This is pretty much what it feels like to do software development in science (of course, one hopes for an apotheosis free from ocean-perishing). Our general ignorance and accompanying disdain for non-mathematical technologies (and, to be frank, our often hubristic approach to other disciplines) leads us to undervalue DevOps technologies as "engineering", a slur in the mouth of a physicist. This is in spite of the fact that our code and deployment infrastructure (or lack thereof) is what does the heavy-lifting in much of our research: all arguments of practicality aside, if we don't understand the mechanism that produces our results, then we are not doing our job as physicists. Nonetheless, you won't see people get academic credit for authoring open-source scientific libraries that do the work of 10 research groups; you'll only get credit for such an effort if you can get papers out of it, and nobody will understand your work anyway, so you won't get much credit for how elegant and wonderful it is.

We're also all overworked or overambitious (same thing but self-imposed), creating further pressure to cut all corners possible. In my experience, the benefits of good DevOps mentioned above actually reduce your workload while improving your output, but this is not a well-known fact, and in any case, knowing DevOps just makes you smarter about picking corners to cut. This means even the best physicists and scientific programmers working in physics can't always do everything the best way possible (a truism for any human endeavor, but especially harsh as applied in the sciences).

Furthermore, physics academia's fundamental mode of operation runs counter to good production development practices. Academia is like a large collection of startup incubators, trying new things and failing fast, but because of our grant-based funding model and hyper-specialization, we have a very hard time transitioning from minimum-viable-product (MVP) to production-grade code when one of our genuinely good ideas acheives traction. It's a bit terrifying to realize how much mission-critical scientific code is MVP abandonware written a decade ago by a 22-year old who learned python for the first time a year prior to writing it (and who has forgotten the entire architecture since getting her Ph.D. and going into industry).

In short, the winds are conspiring to blow us into the rocks (in the same non-intentional emergent way that the literal winds do, of course), dashing our scientific projects to pieces; you really do need to fight against everyone else to do what's best for the entire community, keeping your project away from infrastructural collapse, and you need to do it strategically enough to get credit for it and persist in the howling infinite of academia without perishing (what happens when you don't publish, as the old adage goes).

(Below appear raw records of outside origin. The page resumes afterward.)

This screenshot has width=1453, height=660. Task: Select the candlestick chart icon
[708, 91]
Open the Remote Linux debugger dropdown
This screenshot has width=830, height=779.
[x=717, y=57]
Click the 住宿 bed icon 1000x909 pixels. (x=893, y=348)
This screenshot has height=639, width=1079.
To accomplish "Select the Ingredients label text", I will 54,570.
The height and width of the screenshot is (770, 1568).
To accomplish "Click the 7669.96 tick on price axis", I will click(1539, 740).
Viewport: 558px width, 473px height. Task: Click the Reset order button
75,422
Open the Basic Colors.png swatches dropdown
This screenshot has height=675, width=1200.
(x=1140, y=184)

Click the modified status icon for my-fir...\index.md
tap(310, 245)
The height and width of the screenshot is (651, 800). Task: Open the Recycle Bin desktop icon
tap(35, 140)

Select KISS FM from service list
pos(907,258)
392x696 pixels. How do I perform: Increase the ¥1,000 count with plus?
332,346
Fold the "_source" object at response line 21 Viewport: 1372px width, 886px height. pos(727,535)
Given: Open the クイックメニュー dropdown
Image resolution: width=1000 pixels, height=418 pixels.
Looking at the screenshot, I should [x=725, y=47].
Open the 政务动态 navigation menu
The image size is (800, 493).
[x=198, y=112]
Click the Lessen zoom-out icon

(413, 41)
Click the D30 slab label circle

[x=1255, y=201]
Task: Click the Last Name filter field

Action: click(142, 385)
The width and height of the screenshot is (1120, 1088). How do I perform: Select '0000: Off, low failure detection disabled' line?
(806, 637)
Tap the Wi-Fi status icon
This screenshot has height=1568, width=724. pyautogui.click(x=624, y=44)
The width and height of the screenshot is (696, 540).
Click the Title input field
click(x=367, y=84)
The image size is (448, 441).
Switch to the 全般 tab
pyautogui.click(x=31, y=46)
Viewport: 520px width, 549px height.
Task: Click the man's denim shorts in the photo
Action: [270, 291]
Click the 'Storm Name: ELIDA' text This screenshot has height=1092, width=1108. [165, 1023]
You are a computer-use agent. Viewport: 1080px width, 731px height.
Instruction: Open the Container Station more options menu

And since we're all weathering this awful storm, cutting corners and fighting for the survival of our projects, we have to deal with all of the rough edges in each other's scientific coding projects. We're avoiding the rocks while trying not to crash into each other in the gale. It's a miracle that anything gets done at all.

I've dealt with this in my own project, LLAMA, by doing my best to incorporate good practices starting from the most general/fundamental and only learning/using new tools as needed. Of course, I look at other projects both inside and outside of science for inspiration, but I think hard about the simplest way to do things before I start throwing in new features (LLAMA's design requirements are already onerous enough). I can recommend this approach in good conscience to any other physicist (read: programming neophyte) because it's worked very well for me to cut corners deliberately and strategically while designing an overall strategy/architecture/feature list that allows me to stop cutting specific corners when the time comes.

One example of this approach is the computing model of LLAMA. It would be very useful to be able to do burst-computing analyses of new astrophysical multi-messenger sources as data comes in. This requires having a supercomputer reserved for your full-time use (not feasible if your budget isn't in the tens of millions) or, alternatively, using some kind of spot-instance allocation strategy to raise a mountain of computation (and let it die seconds later once the problem is solved).

This architecture has plenty of immediately obvious real-life uses for multi-messenger astrophysics (MMA). If you can run an analysis in low-latency and detect a joint gravitational wave/EM source, for example, you can quickly follow it up with other telescopes, like we did with the first direct kilonova observation. Though the gamma-ray detection localization wasn't good enough to really aid counterpart searches for that event (GW170817), there are other types of candidates (like GW+neutrinos, my current and past project) for which this rapid localization would be a huge improvement. And if you can do really hard things like estimate the GW source parameters before merger (e.g. whether you're looking at a binary neutron star merger, which is likely to emit detectable light if it's close enough), you can try to get fast-slewing telescopes pointing on source at merger time. Not to mention that burst processing would let you do more clever things with your statistics (getting better sensitivity) in low-latency as well. So stuff that makes this easier is really exciting from an experimental physics perspective.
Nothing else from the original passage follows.